这份惊惧绝不仅仅笼罩着这些温室里的娇花; 行凶人本身楚松梅,亦或是一切的主导者月儿; 同样都怔楞在了原地。
月儿承认; 借刀杀人,是她筹谋已久的。从为张罗为韩静渠过寿开始; 她便一步步引导着; 直到如今的自行车赛。月儿心中明白; 自己的真身份也好; 假身世也罢,无论哪一样都不允许她自己冒险亲自动手。
大嫂生而优渥的家境,身后坚实的靠山; 都是月儿此生无法企及的。
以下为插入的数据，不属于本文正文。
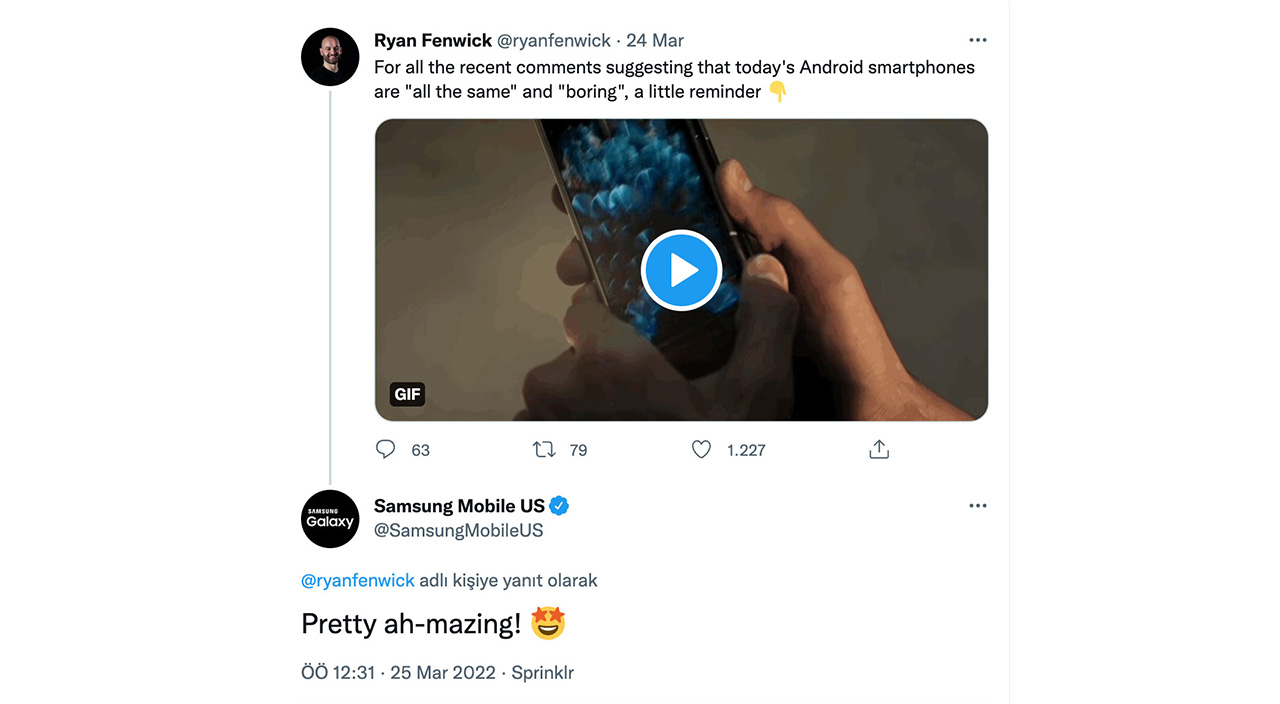Open the Ryan Fenwick display name link

click(x=433, y=41)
她来动手,再合适不过了。
然而这一切在顺着月儿的一步步策划慢慢行进至此的时候; 产生了巨大的偏差。
月儿的确需要大嫂来解决掉莉莉; 但绝没想到会是这个时候。太过突然了。
无论如何,月儿没想过会在自己新开业没多久的店铺前面发生一场命案。她以为今天的活动会成为大嫂解决掉莉莉的□□,但没想到的是,这□□也太短了。
这位大嫂真的是太过雷厉风行了,看不惯,真的便直接出手毙了。
但此刻不是思量这些的时候,月儿惊呼一声“不好”,因为慌乱窜动的人群当中; 还有一群拿着照相机的记者。
她想借刀不假,但没打算事成了,就把刀给卖了。
月儿已经骑着车子走出了一段,此刻她也顾不得什么快慢了,扔下车子,本能地向楚松梅的方向跑去。
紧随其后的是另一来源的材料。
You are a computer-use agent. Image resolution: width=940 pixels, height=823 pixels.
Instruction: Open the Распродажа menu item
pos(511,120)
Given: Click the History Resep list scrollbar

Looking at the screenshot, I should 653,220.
一面跑,一面试图捋着自己的思路,想着该如何平息这场舆论。然而时间短暂,事出匆忙,她越是惶急,越不得其法。
但很快,她发现与在场的女孩子们相比,方才还是翩翩佳公子的众位青年,在面对突如其来的变故之时,不约而同看向了从旁而立的韩江雪。
在韩江雪一个肯定的眼神之后,他们在转瞬间便恢复了军人的本色。
行动利落,有条不紊,整齐划一。
很快,月儿发现乱窜的女嘉宾,拿着照相机的记者,亦或是不相干的路人,都被这群官兵团团围住了。
这道疏而不漏的人墙将在场的所有人留在了原地,他们有条不紊的行进动作,很难让人相信这是一场突如其来的意外。
更像是演练已久的一役。
月儿错愕,转头看向韩江雪,她突然意识到,自己的猜测应该是对的。
这时的韩江雪从旁而立,一身笔挺的西装,丝毫不比军装的气势有所消减。他眸光冷静而淡漠,薄唇抿成一条线,脸上丝毫看不到任何波澜,却在骨子里透出不怒自威的气势来。
他见形势已经控制住了,走上前,将手掌摊开悬在楚松梅身前。
楚松梅一愣,但旋即明白,将手中的枪交给了韩江雪。
众人心底一阵恶寒,韩家在东北执政多年,倒没有嗜杀成性的恶名,但军阀混战,称霸一方,哪只手上又能不沾着血呢?
如今韩家人无缘无故便当中杀了人,又拘了这无关路人在此,难道……他们打算把所有人见到这一幕的都杀了灭口?
一个胆子大的记者打破了这死亡一般的宁静,他亦是战战兢兢,开口道:“少帅,你……你把我们所有人都困在这,难道是要堵我们的嘴不成?”
韩江雪慢慢走上搭好的台子来,微微摇头:“你误会了。我不仅不会堵你们的嘴,我还要靠你们的嘴,你们的笔,你们手中的相机,还公众一个真相。”
众人不明所以,交头接耳议论着,但在韩江雪轻咳了几声之后,选择了默默等着韩江雪说话。
毕竟此刻人为刀俎我为鱼肉,众人还没有胆量去质疑韩江雪。
恰在此时,帅府的汽车缓缓停在了人群之外,李副官从车上下来,手中拿着一个文件袋,交给了韩江雪。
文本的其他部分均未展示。